5. The Terror of Tiny Toon 


This is without a doubt one of the most imaginative situations to come from the series. Bart and Lisa get sucked into their TV and are dropped in an extremely violent Itchy and Scratchy cartoon. The kids are the prey, while the cartoons are the villains that simply want to destroy them. The result is a frantic chase throughout TV world, with lots of cartoony gags and visual hummer. Sense their stuck in a TV show, Bart and Lisa can do more traditionally cartoony things that you’d normally see in an old Roadrunner cartoon. They also jump through different TV programs, even a moment when they drop into a live action cooking show. What more can I say, it’s just comedy gold.



4. The Shinning 


As you’d expect from the title, this episode is a parody of the 1980 horror classic “The Shining”. It captures the feel and mood of its movie counterpart beautifully with some of the best dark comedy the show ever provided. Right from the opening, this episode lets you know what you’re in for as it mocks the film’s daily transition scenes. It’s just a brilliant satire, and a loving tribute to one of the greatest horror movies of all time.     



3. Homer3 


This is an iconic episode that blew everybody’s mind, and it still stands as one of the all time greatest Simpsons moments. When trying to hide from his dead beat relatives, Homer finds himself lost in an AlterNet dimension which looks like the world of “Tron” if it was rented out by “Futurama”. The effects in this episode were awesome, the jokes were great and the ending was brilliant, because Homer actually finds himself in the real world, making it look a little like “Who Framed Roger Rabbit”. It’s just an awesome and clever parody of “The Twilight Zone”, and one that still gets me laughing to this day.    

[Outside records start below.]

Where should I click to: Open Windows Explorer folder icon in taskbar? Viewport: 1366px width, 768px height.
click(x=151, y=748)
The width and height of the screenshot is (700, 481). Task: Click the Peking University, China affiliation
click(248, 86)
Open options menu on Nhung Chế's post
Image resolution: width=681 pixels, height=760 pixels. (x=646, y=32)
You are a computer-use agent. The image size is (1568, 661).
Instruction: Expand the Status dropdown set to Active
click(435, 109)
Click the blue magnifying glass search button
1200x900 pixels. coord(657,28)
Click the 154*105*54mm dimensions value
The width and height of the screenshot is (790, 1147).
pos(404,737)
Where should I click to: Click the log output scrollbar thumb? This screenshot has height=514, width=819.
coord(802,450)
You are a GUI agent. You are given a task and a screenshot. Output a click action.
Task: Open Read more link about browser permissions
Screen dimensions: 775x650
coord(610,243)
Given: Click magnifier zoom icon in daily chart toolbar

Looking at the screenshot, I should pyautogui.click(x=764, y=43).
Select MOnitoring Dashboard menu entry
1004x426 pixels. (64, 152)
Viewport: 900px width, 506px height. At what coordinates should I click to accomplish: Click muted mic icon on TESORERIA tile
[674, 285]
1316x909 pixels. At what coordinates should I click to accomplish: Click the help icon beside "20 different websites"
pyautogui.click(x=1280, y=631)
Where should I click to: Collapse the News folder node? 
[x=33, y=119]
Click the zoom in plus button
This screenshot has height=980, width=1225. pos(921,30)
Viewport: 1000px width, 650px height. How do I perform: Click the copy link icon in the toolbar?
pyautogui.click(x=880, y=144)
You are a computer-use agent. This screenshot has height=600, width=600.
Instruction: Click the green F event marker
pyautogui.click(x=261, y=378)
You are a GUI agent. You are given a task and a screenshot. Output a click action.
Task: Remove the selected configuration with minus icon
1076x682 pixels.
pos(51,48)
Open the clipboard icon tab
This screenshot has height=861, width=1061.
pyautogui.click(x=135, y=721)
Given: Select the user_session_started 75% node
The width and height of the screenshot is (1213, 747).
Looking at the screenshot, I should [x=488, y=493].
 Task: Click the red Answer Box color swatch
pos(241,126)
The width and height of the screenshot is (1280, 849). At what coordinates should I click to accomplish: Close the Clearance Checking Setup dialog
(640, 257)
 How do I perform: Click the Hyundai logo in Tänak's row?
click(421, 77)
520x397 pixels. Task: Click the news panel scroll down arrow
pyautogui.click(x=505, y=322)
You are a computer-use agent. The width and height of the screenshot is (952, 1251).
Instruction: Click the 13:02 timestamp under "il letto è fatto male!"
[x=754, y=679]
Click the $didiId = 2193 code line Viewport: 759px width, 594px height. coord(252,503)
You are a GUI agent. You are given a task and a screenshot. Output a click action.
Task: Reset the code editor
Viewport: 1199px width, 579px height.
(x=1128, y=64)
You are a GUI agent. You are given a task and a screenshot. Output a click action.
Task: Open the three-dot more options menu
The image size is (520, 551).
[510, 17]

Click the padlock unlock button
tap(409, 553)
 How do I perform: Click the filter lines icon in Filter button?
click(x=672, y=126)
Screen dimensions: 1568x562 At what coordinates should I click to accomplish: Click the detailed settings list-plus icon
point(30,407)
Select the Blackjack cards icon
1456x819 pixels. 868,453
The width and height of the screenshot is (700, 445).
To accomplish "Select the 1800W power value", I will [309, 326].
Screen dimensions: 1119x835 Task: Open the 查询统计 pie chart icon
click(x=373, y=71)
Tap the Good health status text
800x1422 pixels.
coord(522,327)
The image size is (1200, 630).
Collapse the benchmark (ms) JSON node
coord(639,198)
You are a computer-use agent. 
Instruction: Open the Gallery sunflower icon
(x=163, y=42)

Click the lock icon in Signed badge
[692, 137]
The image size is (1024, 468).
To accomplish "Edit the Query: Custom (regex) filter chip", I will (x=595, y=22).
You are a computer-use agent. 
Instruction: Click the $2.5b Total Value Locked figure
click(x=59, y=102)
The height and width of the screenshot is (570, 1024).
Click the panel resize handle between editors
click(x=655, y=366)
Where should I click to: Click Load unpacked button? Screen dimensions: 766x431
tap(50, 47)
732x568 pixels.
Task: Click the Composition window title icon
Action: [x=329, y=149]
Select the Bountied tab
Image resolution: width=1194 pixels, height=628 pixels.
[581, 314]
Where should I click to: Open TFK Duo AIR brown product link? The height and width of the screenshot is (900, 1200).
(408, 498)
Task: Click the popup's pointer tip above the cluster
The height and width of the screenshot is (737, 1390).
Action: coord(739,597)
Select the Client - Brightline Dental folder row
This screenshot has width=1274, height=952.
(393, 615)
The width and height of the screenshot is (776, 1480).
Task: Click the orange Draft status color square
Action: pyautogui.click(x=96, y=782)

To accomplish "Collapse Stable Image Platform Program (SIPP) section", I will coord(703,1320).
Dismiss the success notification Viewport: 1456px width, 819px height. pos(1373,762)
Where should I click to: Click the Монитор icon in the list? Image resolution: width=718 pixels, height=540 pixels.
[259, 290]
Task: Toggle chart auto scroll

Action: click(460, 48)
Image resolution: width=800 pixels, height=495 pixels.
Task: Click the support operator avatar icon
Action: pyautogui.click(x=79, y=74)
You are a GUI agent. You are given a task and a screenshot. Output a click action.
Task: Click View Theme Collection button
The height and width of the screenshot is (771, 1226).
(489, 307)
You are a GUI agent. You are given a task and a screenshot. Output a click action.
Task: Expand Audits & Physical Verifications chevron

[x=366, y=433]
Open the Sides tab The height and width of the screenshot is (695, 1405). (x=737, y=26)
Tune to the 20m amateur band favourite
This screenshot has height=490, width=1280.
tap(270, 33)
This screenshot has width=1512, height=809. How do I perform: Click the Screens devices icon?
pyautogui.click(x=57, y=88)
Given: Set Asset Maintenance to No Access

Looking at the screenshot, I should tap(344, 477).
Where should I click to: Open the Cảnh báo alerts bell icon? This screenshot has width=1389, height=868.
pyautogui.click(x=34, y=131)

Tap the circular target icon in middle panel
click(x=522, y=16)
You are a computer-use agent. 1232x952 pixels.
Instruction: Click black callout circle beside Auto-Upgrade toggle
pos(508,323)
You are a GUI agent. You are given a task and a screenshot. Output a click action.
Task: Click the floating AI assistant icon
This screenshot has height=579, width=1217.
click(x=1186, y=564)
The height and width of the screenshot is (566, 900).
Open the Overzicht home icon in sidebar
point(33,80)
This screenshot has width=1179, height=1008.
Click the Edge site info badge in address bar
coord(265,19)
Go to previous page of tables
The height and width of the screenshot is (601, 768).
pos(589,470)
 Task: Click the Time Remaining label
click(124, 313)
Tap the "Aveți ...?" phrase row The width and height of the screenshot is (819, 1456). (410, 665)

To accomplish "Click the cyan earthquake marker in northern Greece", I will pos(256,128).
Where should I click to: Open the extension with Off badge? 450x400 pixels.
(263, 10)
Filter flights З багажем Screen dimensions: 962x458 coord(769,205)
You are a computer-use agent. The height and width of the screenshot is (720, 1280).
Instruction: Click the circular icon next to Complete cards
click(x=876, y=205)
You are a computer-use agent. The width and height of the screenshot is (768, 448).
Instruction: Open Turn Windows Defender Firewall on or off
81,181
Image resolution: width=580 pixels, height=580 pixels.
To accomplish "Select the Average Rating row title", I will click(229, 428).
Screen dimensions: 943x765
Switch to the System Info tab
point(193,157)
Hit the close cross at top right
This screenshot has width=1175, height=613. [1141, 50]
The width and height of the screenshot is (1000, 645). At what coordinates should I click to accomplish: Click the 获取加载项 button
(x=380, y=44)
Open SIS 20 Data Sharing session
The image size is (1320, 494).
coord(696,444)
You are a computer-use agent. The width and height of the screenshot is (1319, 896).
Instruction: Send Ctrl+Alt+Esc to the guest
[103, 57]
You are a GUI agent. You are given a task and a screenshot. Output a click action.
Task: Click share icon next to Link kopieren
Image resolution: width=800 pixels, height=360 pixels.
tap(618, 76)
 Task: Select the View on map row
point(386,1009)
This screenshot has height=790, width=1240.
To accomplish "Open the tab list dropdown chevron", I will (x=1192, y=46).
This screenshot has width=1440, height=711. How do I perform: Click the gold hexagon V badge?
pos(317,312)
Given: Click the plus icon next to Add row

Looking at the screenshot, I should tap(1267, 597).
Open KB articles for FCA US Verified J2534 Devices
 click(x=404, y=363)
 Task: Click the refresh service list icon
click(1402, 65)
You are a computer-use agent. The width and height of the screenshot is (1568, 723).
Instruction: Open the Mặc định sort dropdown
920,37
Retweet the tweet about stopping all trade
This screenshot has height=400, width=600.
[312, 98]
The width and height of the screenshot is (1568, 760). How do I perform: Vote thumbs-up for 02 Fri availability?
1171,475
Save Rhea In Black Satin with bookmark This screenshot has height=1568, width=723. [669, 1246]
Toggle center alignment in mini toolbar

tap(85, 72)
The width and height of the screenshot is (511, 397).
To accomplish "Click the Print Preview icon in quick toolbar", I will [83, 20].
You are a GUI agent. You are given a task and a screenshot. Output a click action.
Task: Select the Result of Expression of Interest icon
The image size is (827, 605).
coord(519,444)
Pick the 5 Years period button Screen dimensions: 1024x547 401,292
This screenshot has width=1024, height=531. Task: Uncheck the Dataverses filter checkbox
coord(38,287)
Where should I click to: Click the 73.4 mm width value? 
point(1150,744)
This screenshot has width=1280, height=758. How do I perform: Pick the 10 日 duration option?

2. It’s the Grand Pumpkin, Millhouse 


That’s right, the Simpsons are tackling one of the most treasured Halloween specials of all time. The original “It’s the Great Pumpkin Charlie Brown” is still a favorite of mine that I still watch ever year, and from beginning to end, this episode is a faithful recreation of it with some brilliant comedy throughout, and an awesome twist with the grand Pumpkin coming to life to seek revenge on all the pumpkins that have been killed to make Jack O’ lanterns. It’s clever, brings back Nostalgic memories of Charlie Brown and features an awesome ending with giant holiday mascots in battle, what more do I even need to say.


  
1. Time and Punishment 


I’ll always regard this one as a classic, and honestly, it’s the episode that got me watching “The Simpsons” in the first place. When Homer accidently ruins his toaster, he tries his best to repair it, but he unintentionally creates a machine that can send him back in time. Once he gets sent back to the Dinosaur age, he constantly messes things up which have huge changes on his present day life. Every time his present life is altered, he goes back in time to try and fix things again, but it only makes more problems for his life in the future. The comedy is relentlessly fast, and it’s just so creative with how many different AlterNet realities Homer get’s himself stuck in. It also features my favorite moment in the whole series, when he returns to his present life and everything seems perfect, the house is perfect, the family is perfect, but there’s only one setback ... NO DONATES! That just kills me every time. The premise is so brilliant, over the top, and funny that it had to be my number one favorite.    



     Overall, “The Simpsons: Tree House of Horror” still stand as some of the funniest episodes to come from the series, and to this day there some of my favorite animated Halloween specials that I still enjoy watching every year. If you love Halloween, and you love dark comedy, this is one series that I highly recommend checking out.


         I give “The Simpsons: Tree House of Horror” 4 ½ stars out of 5.